Colostomy irrigation is advised by the dietitian to be done at a frequency of 3 times per day in some cases, 2 times per day in others. Depending on the type of colostomy created, irrigation can be done with either saline or water solution.
The colostomy wound site should be cleaned with antibacterial soap and water prior to each irrigation session. The amount of fluid to be drained depends on the length of time between irrigations or the degree of diarrhea present.
Saline solution is recommended for a return (loop) type colostomy rather than tap water for its antibacterial action.
After irrigation, saline solution is used to clean the colostomy opening and surrounding skin surface.
After cleaning, a wafer-like dressing (e.g., Tegaderm) may be applied directly over the top of the wound opening for a permanent colostomy site. If gauze dressing is being used, it should be applied in such a way that an air hole is left open to prevent skin breakdown from continuous pressure.
A collection device may be needed for patients when bowel movements are infrequent or when circumstances such as the need to pass stool from the colon prevents evacuation of stool.
Patient respiration should be checked for 15 seconds after each irrigation session to prevent fluid from entering the lungs.
The patient needs to understand that their dietitian may prescribe 24 ounces of specific fiber supplement(s) twice per day.
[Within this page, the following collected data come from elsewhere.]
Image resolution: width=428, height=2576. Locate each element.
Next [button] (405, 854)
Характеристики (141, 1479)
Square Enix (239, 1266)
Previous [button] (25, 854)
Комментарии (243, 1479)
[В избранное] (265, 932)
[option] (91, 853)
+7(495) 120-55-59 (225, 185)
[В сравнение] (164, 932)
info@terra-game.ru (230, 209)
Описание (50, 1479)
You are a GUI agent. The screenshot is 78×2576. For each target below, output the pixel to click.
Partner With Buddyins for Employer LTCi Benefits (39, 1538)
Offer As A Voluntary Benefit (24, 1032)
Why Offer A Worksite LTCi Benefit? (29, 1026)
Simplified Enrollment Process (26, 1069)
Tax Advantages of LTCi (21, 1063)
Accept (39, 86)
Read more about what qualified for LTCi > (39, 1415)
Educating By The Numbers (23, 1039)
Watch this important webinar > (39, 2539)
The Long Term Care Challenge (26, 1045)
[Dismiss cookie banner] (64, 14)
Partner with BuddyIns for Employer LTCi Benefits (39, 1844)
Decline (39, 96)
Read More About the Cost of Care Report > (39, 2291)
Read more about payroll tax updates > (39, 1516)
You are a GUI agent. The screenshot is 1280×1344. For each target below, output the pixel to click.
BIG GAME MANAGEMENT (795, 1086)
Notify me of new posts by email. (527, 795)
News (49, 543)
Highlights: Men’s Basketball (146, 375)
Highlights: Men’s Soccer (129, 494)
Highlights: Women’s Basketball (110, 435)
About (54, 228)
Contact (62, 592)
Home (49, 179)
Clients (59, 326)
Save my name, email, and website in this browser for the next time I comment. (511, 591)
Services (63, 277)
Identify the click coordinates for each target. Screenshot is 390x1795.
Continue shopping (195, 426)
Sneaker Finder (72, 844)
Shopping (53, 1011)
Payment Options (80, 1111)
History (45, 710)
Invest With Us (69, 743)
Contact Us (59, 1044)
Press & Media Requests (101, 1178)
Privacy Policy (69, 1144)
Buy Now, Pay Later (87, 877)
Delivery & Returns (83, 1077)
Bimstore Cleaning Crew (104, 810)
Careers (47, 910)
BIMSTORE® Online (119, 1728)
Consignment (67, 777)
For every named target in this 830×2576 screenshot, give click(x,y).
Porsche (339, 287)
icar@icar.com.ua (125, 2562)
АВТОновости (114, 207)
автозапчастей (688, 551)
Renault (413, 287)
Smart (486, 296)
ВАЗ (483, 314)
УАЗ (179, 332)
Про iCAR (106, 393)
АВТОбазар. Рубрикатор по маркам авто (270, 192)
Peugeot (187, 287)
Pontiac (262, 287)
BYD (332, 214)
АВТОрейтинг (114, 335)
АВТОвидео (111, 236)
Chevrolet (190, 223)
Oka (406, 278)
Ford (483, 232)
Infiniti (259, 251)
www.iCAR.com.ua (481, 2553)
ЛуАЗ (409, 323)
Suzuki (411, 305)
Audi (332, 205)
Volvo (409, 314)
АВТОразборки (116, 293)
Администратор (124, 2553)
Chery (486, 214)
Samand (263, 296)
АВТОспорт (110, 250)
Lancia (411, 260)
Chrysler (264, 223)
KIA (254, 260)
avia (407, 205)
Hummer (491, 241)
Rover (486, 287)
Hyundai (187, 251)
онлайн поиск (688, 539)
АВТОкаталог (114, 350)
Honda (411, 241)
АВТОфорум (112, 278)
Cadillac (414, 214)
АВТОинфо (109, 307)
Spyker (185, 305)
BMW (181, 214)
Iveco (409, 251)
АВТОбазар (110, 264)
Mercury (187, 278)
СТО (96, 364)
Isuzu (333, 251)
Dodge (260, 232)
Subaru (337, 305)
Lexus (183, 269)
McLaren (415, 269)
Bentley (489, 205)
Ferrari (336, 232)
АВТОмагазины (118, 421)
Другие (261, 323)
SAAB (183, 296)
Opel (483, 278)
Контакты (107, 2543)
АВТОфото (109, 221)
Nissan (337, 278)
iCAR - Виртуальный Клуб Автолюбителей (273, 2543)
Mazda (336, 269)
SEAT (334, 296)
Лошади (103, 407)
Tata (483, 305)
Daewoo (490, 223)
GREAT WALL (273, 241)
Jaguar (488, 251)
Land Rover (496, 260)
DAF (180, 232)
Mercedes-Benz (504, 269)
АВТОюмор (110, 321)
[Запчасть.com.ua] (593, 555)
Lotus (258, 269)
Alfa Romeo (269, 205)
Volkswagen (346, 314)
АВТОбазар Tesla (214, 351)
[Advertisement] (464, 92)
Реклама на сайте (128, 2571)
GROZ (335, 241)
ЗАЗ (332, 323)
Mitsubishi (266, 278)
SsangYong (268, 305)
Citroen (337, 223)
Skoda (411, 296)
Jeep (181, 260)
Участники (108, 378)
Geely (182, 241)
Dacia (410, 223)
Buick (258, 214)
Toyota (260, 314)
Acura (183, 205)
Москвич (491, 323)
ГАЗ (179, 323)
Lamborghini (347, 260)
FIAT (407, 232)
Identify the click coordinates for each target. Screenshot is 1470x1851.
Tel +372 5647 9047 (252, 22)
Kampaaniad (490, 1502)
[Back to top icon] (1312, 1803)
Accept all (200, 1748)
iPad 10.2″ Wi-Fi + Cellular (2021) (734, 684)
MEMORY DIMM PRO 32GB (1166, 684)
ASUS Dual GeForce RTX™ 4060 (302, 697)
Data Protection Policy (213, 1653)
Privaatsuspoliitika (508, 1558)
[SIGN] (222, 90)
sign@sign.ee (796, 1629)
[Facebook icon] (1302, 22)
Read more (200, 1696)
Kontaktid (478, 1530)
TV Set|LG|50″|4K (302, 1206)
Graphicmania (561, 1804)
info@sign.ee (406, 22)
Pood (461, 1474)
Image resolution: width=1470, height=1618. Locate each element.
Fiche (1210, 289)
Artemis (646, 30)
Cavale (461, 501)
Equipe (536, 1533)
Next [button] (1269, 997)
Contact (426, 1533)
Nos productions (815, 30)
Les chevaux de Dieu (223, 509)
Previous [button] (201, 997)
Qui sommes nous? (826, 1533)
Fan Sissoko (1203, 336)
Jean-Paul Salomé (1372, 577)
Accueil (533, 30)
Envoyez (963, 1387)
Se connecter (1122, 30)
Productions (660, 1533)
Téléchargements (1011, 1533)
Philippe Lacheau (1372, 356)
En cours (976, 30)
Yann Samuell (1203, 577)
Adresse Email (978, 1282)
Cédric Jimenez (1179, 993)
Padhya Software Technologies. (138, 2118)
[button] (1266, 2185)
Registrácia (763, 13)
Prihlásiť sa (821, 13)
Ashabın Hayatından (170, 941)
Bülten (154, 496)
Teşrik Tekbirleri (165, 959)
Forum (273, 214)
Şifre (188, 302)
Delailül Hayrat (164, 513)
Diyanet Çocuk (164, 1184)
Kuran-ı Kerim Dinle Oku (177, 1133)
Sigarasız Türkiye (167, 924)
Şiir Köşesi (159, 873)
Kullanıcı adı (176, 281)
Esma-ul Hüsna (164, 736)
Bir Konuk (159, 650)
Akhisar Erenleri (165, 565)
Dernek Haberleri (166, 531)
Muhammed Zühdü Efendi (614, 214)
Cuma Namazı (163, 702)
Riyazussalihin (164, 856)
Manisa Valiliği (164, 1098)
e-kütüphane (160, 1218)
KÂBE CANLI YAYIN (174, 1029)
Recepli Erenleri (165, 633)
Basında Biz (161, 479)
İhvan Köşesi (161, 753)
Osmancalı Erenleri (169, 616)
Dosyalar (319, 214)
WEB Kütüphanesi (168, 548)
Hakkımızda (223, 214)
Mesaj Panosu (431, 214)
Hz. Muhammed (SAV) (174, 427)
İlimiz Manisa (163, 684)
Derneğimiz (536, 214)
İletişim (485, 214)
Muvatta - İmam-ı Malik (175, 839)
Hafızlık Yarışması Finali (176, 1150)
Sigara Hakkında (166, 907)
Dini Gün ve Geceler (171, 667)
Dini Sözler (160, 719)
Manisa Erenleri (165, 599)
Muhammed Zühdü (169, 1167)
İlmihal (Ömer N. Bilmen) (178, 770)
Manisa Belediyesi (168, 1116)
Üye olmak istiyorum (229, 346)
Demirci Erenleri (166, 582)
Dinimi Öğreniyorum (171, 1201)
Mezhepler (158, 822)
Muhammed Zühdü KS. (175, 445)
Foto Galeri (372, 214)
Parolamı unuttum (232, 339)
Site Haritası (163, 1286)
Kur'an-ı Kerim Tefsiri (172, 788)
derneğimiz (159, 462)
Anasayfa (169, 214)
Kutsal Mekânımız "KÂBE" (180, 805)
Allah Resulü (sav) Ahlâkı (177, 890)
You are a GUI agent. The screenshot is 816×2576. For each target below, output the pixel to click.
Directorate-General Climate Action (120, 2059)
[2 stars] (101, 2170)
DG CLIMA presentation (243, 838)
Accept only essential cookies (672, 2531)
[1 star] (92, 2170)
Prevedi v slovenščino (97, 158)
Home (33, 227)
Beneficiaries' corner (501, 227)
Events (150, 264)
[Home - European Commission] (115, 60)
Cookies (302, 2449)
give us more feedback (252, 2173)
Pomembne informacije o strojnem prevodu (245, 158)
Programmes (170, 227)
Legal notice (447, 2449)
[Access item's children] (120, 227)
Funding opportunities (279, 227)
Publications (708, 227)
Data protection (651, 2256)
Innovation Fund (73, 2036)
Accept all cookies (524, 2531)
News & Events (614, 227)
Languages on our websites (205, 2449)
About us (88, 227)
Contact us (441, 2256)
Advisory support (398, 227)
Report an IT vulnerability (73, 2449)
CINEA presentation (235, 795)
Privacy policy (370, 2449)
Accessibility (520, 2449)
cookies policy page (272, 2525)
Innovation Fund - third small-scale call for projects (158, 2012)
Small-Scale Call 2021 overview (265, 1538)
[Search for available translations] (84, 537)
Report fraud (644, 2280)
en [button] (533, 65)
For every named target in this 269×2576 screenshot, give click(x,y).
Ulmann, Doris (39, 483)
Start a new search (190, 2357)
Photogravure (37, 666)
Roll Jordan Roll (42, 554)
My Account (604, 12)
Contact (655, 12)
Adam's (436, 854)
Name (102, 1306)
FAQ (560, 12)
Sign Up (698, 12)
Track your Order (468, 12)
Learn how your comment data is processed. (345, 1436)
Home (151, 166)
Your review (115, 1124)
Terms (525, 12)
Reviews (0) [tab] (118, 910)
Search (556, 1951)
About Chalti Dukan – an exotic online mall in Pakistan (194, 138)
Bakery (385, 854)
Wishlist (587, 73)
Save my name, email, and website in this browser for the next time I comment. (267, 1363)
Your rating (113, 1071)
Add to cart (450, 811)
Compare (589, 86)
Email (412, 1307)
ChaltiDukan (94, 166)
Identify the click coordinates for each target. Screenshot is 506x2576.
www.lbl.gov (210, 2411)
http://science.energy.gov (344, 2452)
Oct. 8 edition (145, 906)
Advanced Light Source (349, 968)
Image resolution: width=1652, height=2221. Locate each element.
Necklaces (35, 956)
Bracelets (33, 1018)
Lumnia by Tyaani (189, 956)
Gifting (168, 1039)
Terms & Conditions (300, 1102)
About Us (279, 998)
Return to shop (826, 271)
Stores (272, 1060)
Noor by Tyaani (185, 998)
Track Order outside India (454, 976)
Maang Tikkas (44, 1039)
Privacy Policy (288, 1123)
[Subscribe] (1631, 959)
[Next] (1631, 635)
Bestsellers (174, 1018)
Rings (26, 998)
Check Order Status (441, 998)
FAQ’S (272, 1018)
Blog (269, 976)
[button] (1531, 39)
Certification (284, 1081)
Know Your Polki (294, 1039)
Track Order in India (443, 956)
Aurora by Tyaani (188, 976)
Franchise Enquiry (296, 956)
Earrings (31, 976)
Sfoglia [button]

This will depend on the amount and consistency of stool passed and the time between irrigations comes.
For a patient with a colostomy, they often have difficulty getting enough fiber into their diet.
If the patient does not pass stool frequently enough and when circumstances such as bowel impaction prevent the evacuation of stool from the colon, a collection device may be needed for patients to collect stool that might accumulate at the opening from the intestine. The type of colostomy products that are recommended for their situation depends on the type of colostomy present.
The patient should be told to not irrigate too often as this could irritate, leading to cracks and skin breakdown. If the wound is oozing blood or leaking fluid, there is an open area in the body wall. The collection device was likely inserted incorrectly.
The patient is advised to drink lots of water. This will help with bowel movements and prevent constipation.
Adjusting to this may be challenging for patients, but it is something that they learn to live with easily. You can continue doing the activities you love doing.